Hello from Michigan. Joined looking for guidance and inspiration as my family and I enjoy our journey into martial arts. Been reading for a little while now and have picked up some great training tips already.
  I have a large family of 7 that trains together at an ITF dojang. Currently all Orange-stripe testing for Green Belt next weekend.


----------



## CB Jones (Apr 27, 2017)

Welcome and good luck


----------



## Bill Mattocks (Apr 28, 2017)

Welcome to MT!  I am also in Michigan.


----------



## BuckerooBonzai (Apr 28, 2017)

tsd48507 said:


> Hello from Michigan. Joined looking for guidance and inspiration as my family and I enjoy our journey into martial arts. Been reading for a little while now and have picked up some great training tips already.
> I have a large family of 7 that trains together at an ITF dojang.

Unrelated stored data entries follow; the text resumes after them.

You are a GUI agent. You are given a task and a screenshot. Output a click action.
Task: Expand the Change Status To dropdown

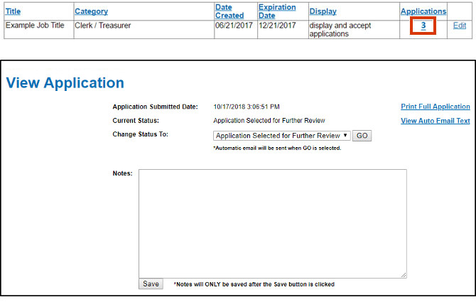pyautogui.click(x=281, y=136)
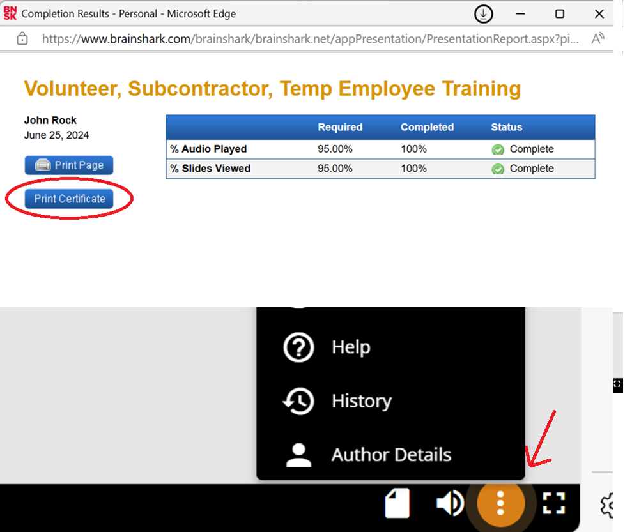Click the green check for % Audio Played
Image resolution: width=632 pixels, height=532 pixels.
[x=498, y=149]
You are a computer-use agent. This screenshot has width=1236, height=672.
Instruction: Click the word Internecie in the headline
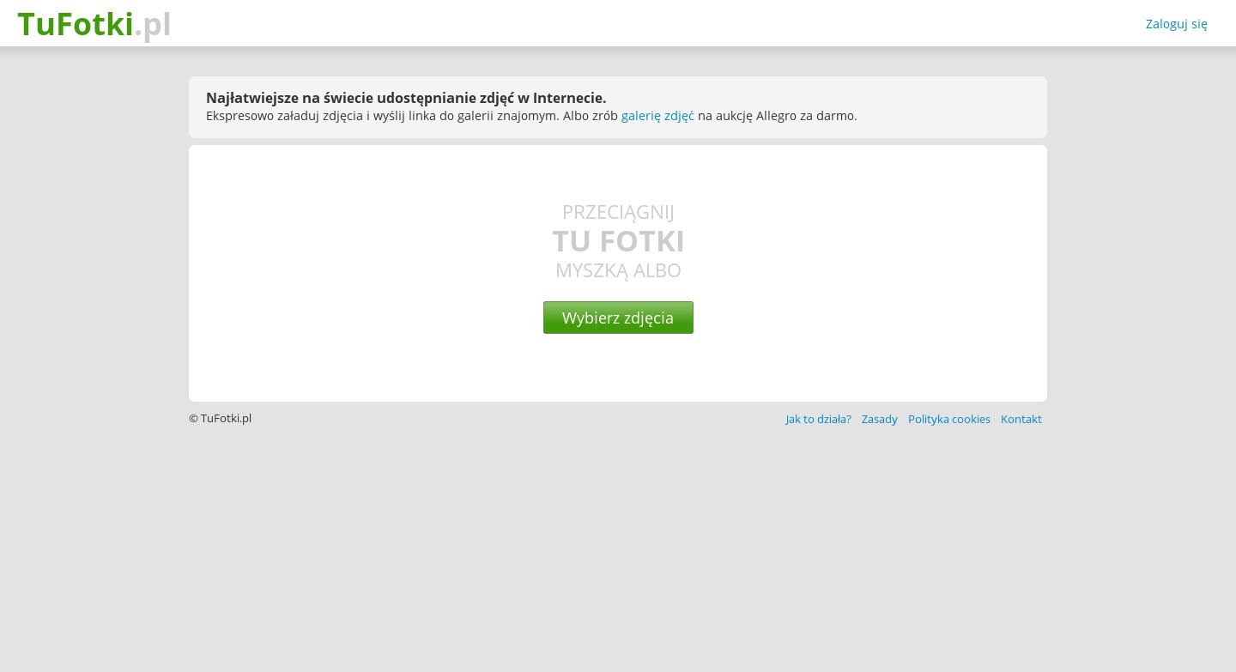pyautogui.click(x=569, y=98)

Currently all Orange-stripe testing for Green Belt next weekend.



Awesome!  Welcome to MT!

I have been training TKD since the early '90's and my three oldest kids have been training with me for 4 years now and my 4th child has been training with me for 2.5 years and my youngest for the last 6 months.

Such a great thing to do with family!


----------



## tsd48507 (Apr 28, 2017)

It has been really fun so far. The kids are getting good so fast, wish i had started when I was young. 
I'm creeping up on 40 this year, didnt realize how badly out of shape i was, lol. The first few months were pretty rough the day after training.


----------



## wingchun100 (Apr 28, 2017)

Welcome!


----------



## SahBumNimRush (Apr 28, 2017)

Greetings and welcome to MT!


----------



## Buka (Apr 28, 2017)

Welcome to MartialTalk, tsd48507. 

And Tang Soo right back atcha'.


----------



## Runs With Fire (Sep 8, 2017)

Curious, where in Michigan are you from? I'm a Tang Soo Do 'er from west central area tween Grand Rapids and Big Rapids.


----------



## Martial_Kumite (Sep 8, 2017)

Welcome


----------



## KenpoMaster805 (Sep 9, 2017)

welcome to mT TSD and enjoy your Martial arts Journey


----------